SGSA published the emerging findings of the research commissioned into the safe management of standing at football.  This found that installing seats with barriers has a positive impact on crowd safety.


In September 2021, then Minister for Sport, Nigel Huddleston, announced that the SGSA was able to invite applications for early adopters of licensed standing in seated areas, to take effect from 1 January 2022. In doing so, clubs had to meet specific criteria.

The SGSA published Supplementary Guidance 01 (SG01): Safe standing in seated areas to support the implementation of barriers in seated areas.

The first five early adopters – Cardiff City FC, Chelsea FC, Manchester City FC, Manchester United FC and Tottenham Hotspur FC – were announced in November 2021.


From 1 January 2022, the trial of licensed standing commenced at the five early adopter grounds.

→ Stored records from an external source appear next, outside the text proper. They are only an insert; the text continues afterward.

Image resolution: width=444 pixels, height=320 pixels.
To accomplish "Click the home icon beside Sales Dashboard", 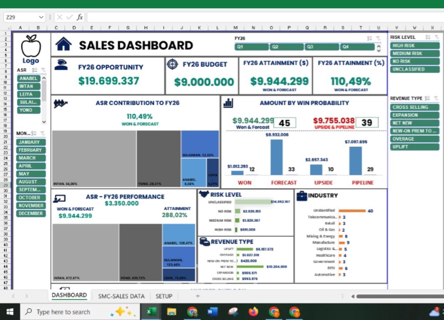I will pos(63,44).
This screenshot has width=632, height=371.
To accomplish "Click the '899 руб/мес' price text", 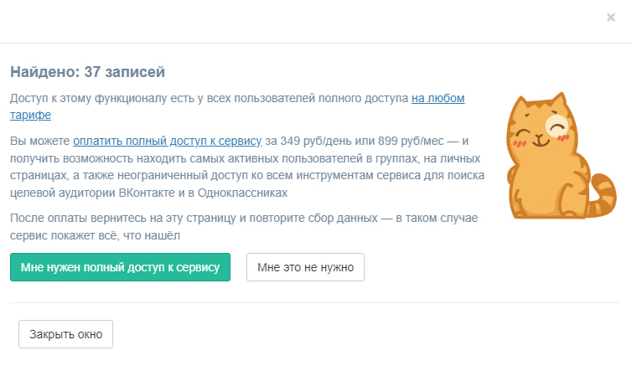I will [401, 140].
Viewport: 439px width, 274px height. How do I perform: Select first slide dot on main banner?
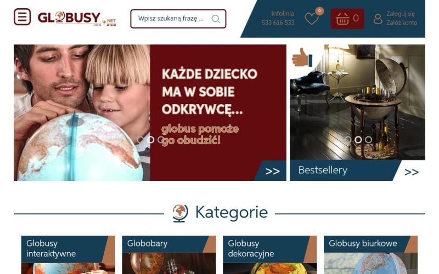[x=140, y=140]
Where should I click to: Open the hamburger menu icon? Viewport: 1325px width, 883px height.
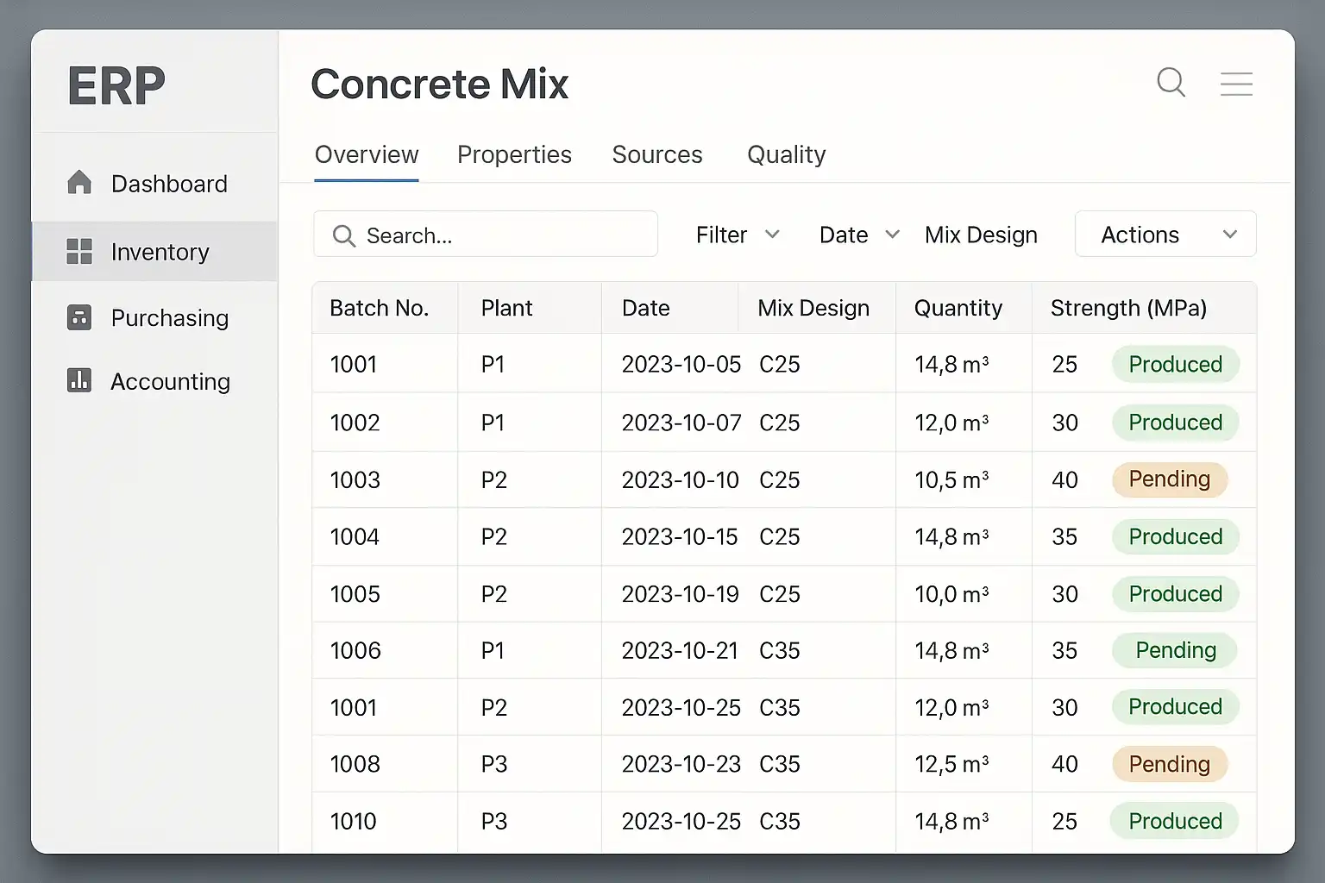[1235, 84]
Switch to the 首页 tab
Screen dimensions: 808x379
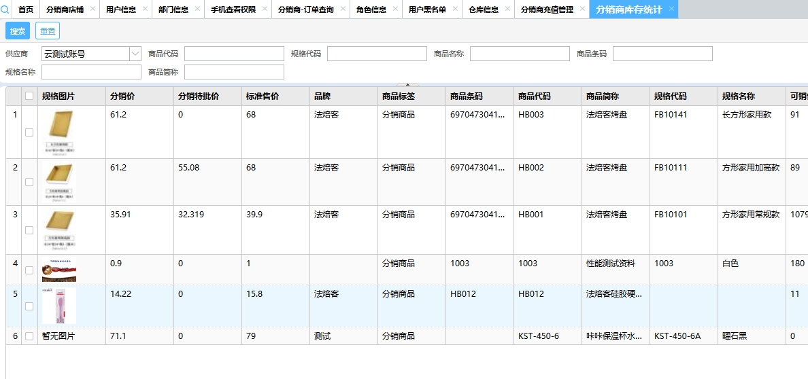click(x=26, y=10)
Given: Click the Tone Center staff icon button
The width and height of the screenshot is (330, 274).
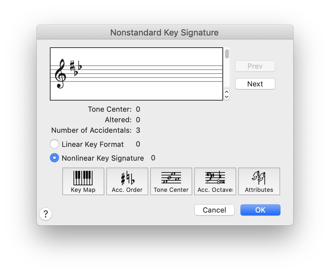Looking at the screenshot, I should point(171,181).
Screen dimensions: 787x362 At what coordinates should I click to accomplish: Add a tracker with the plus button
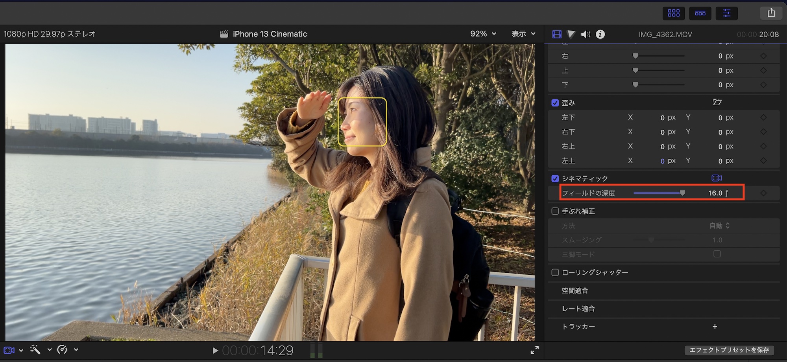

CFE Research was commissioned to conduct an independent evaluation of the trial. The results of this were published in June 2022.

On 4 July 2022, then Minister for Sport, Nigel Huddleston, announced that licensed standing would be allowed at all-seater grounds, as long as the specific criteria were met.

This was confirmed in a new statutory instrument – SI 2022/728 – revoking all existing all seater orders (23 in total) and replacing them with a single direction from the Secretary of State to SGSA imposing new requirements as respects the seating of spectators at designated football matches.


CFE Research was commissioned to conduct an evaluation of the first full season of licensed standing. This report was published in July 2023.